Miroirs liquides

Mercredi 25 août 2004 9:31 - Divers

Réveil à cinq heures trente ce matin, train, etc. Fatigué, je me couche inhabituellement tôt hier, tout aussi inhabituel, j'allume la radio, « La Première », une des radio publiques, vieux récepteur, plus d'antenne, je ne la capte qu'en AM, ça a ses particularités. J'écrirai peut-être là-dessus.

Une émission scientifique, j'arrive au milieu, je n'en connais pas le titre, une discussion entre l'animateur et un astrophysicien de l'Université de Liège. Je découvre les mirages gravitationnels, ce qu'ils sont, la manifestation de petits objets normalement cachés par de plus gros. On ne peut pas les voir directement mais cependant leur lumière nous parvient car déviée par des champs gravitationnels, rayons lumineux, onde, matière, Einstein... Ils ont des applications, par exemple pour évaluer la distribution de la matière noire dans l'univers.

Mais parler des mirages gravitationnels amène un autre sujet intéressant, les miroirs liquides. Faites tourner un liquide dans un récipient et le liquide prendra une forme parabolique, et conséquence de cette forme, il réfléchira tout ce qu'il capte en un seul point. Il s'avère que c'est une vieille idée, milieu du XIXème siècle, mais l'application n'en était pas aisée, la moindre perturbation et le liquide frémit, cassant tout. Une solution est apportée récemment, elle consiste en deux étapes. Dans la première, faire tourner une sorte de résine, liquide, elle se solidifiera sous la forme parabolique souhaitée. Ensuite, pour l'observation, une fine couche de mercure versée sur la résine, toujours en rotation, cette couche sera trop fine pour propager les perturbations de l'air.
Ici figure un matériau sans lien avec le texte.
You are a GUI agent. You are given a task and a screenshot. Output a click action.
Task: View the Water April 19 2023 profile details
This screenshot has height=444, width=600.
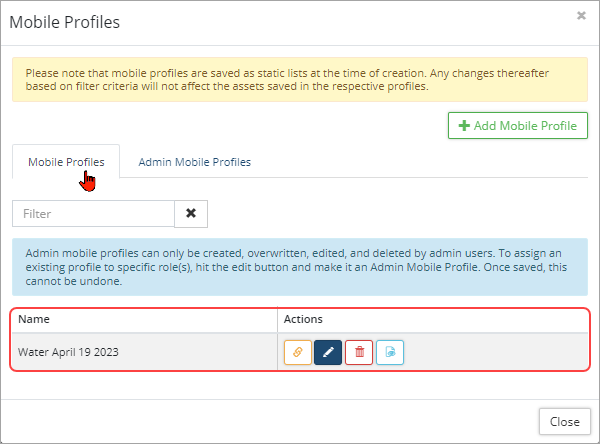click(x=390, y=352)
Le gros inconvénient de ces miroirs, c'est que par nature, ils ne peuvent pointer que le zénith, pas possible de le diriger vers un coin que l'on voudrait observer. D'abord, ça rebute. Mais réflexions, estimations et calculs; il ne peut pas bouger, certes, mais l'univers bouge, et en une nuit d'observation, avec un miroir de quatre mètres de diamètre, il est possible de couvrir 100 degrès au carré de ciel, ce qui n'est pas mal du tout. Ça permet grosso modo d'observer 20 000 quasars et 50 mirages gravitationnels. Très bien. Quatre mètres de diamètres, un capteur CCD (de 4000x4000 pixels) et on peut observer jusqu'à magnitude 24 (ce qui n'est vraiment plus lumineux).

Mais l'avantage des miroirs liquides ? C'est que les miroirs solides sont très coûteux et prennent beaucoup de temps à produire. Pour un diamètre équivalent, le miroir solide prendra trois ans à polir, trois ans d'ingénieurs opticiens, ça coûte. Le miroir liquide coûterait cent fois moins. Conséquence du coût d'un téléscope, le coût de l'observation, alors qu'il est irréaliste de passer une nuit entière sur le même objet avec un téléscope traditionnel, ça devient normal avec un miroir liquide.

Le projet est d'en construire un à l'Université de Liège, quatre mètres, ce serait le premier de ce diamètre, entièrement dédié à l'usage astronomique. Il y a des fonds à gauche et à droite, ça semble avancer, je n'ai pas entendu de calendrier, ou l'ai déjà oublié.

Ça m'a tenu éveillé, j'ai dormi moins que prévu, l'astronomie, j'aime beaucoup.